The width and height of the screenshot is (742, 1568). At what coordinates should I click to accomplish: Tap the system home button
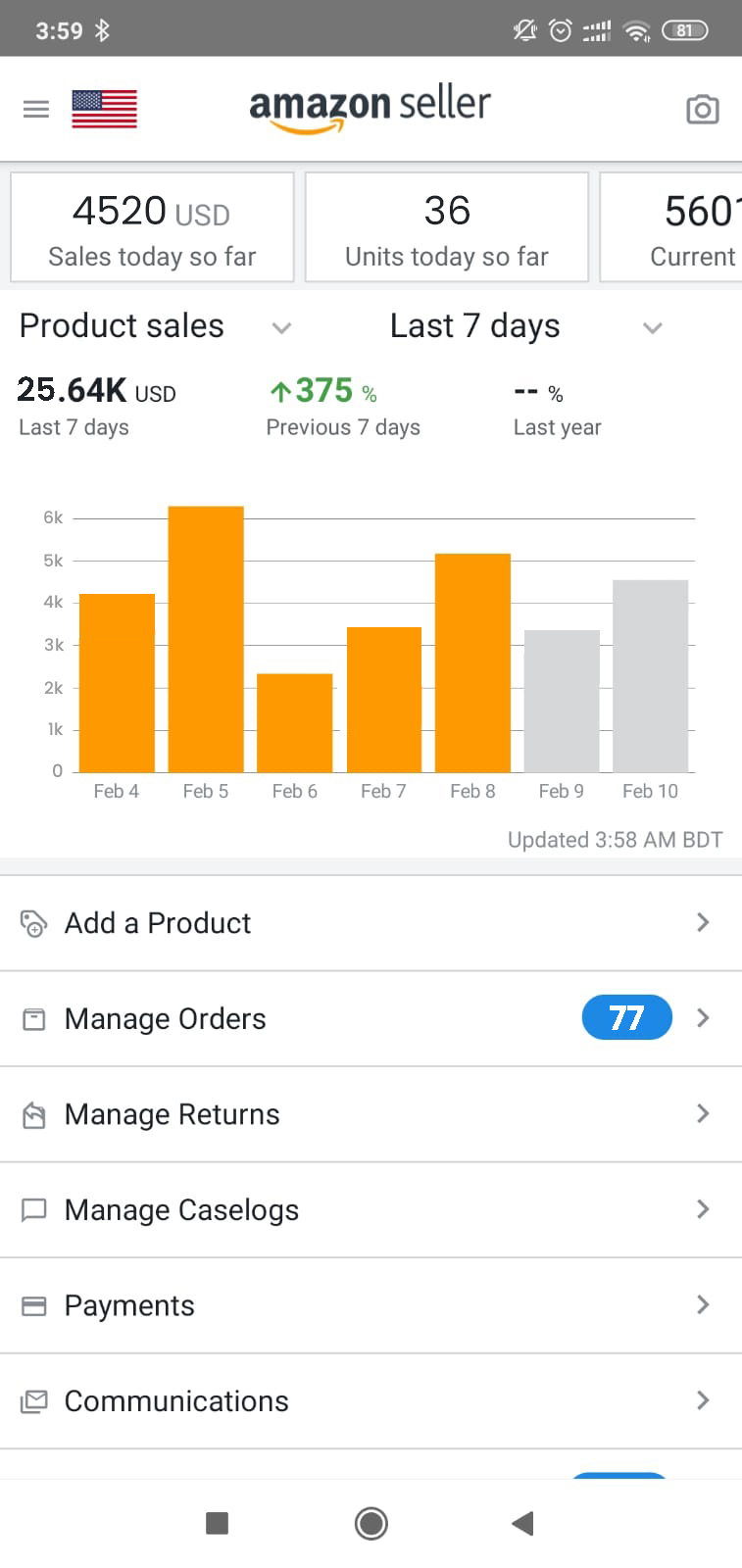[x=371, y=1523]
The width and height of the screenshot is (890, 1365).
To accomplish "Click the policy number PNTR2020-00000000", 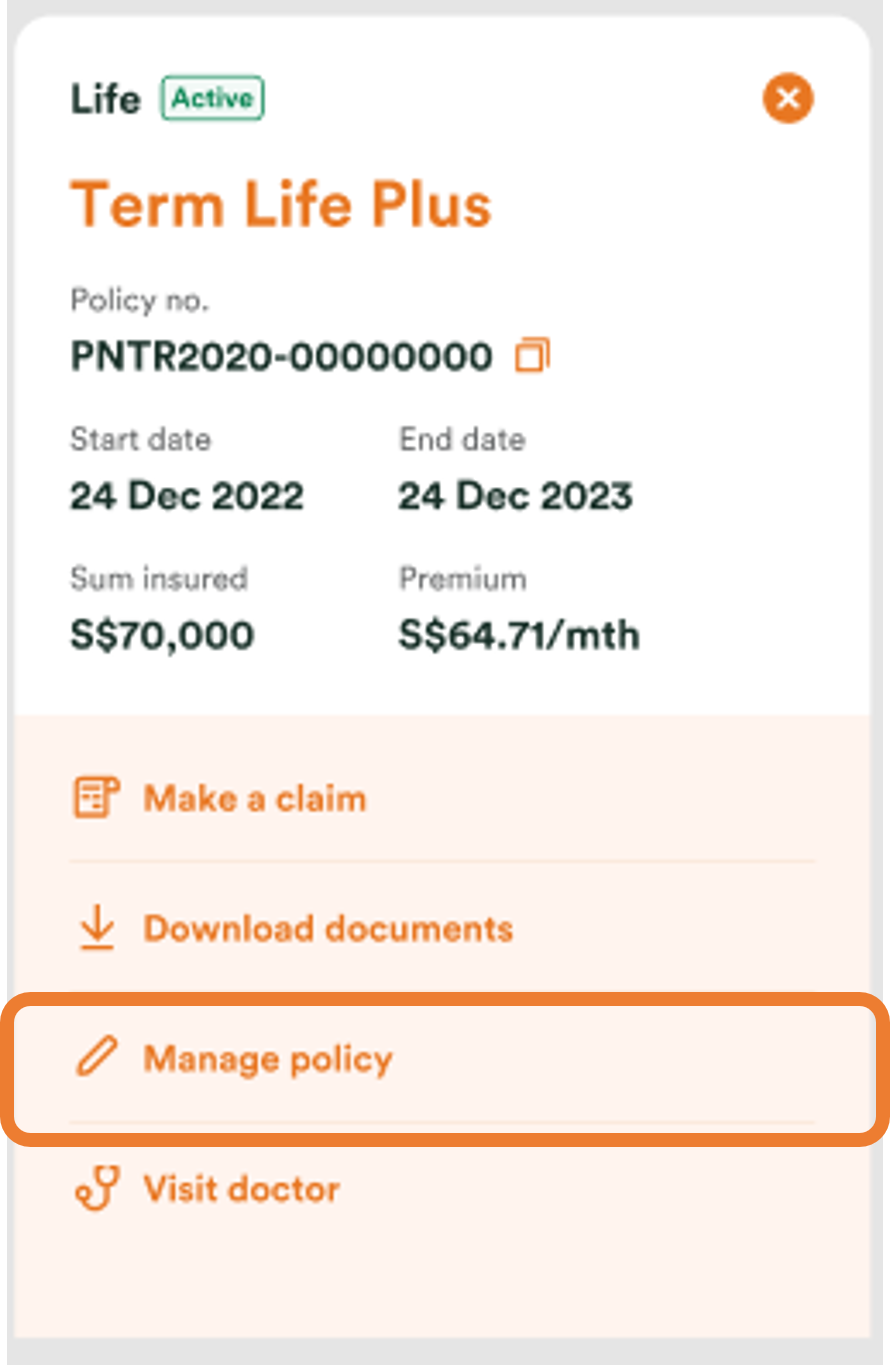I will point(280,356).
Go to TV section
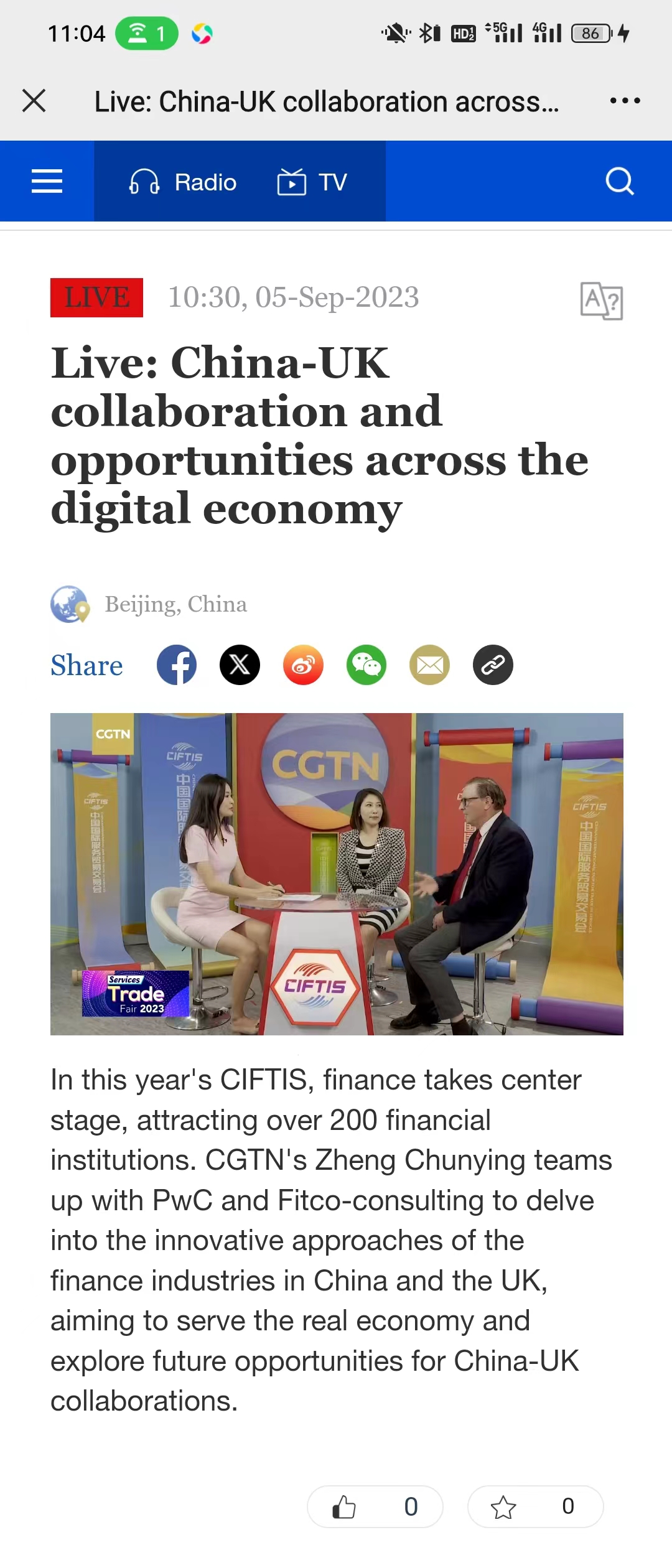Viewport: 672px width, 1568px height. pyautogui.click(x=312, y=182)
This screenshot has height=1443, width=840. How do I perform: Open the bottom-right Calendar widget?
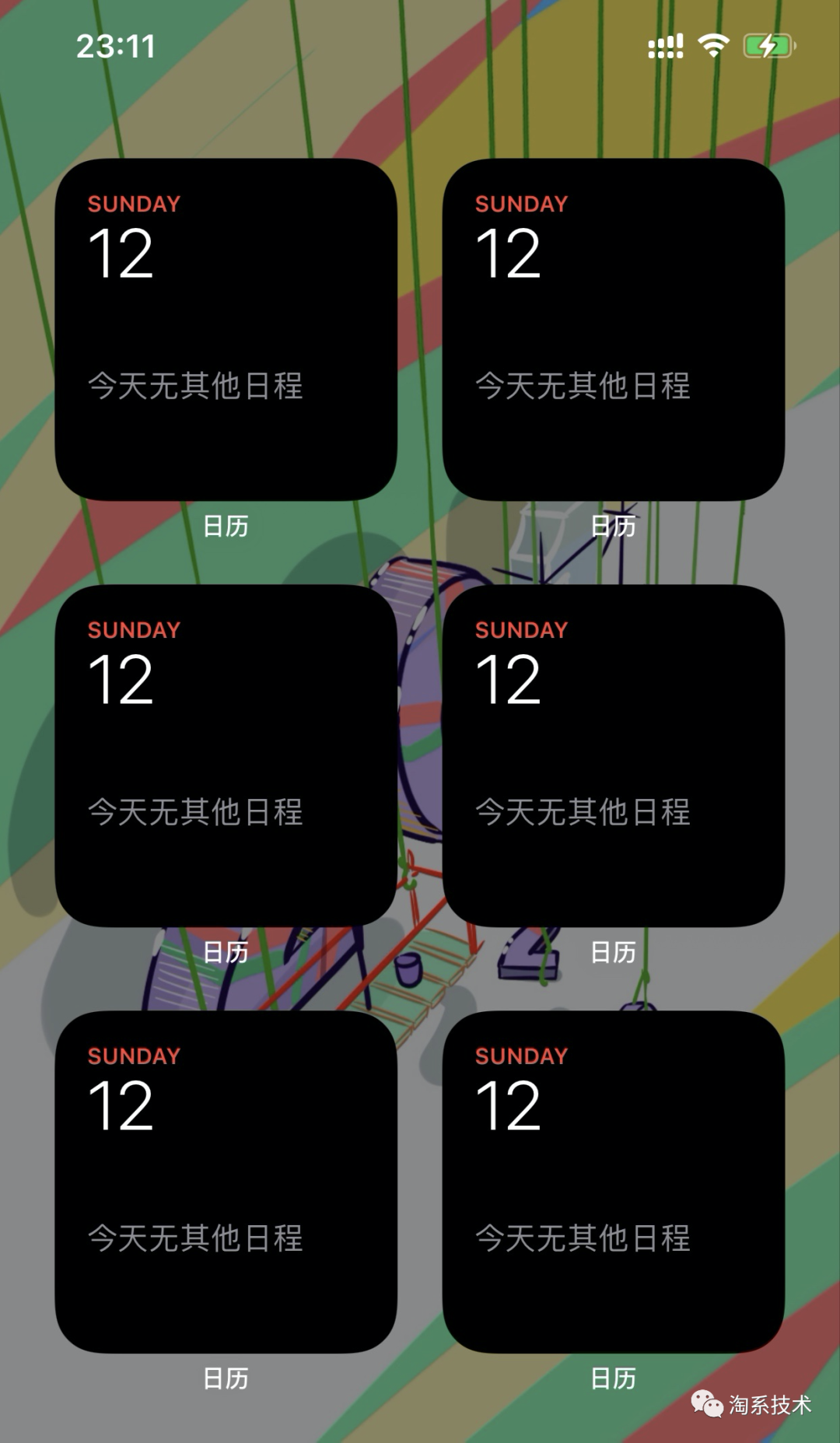[x=613, y=1182]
· · · · ·
WHAT IS NEEDED:
Carry over the lines starting at the one containing "This screenshot has" and ending at the last of the items above, requests included, with 49 added to every coordinate in the answers. Leave the pictures out.

ANSWER TO THIS PROBLEM:
This screenshot has height=1443, width=840. How do I perform: Open the bottom-right Calendar widget?
[x=662, y=1231]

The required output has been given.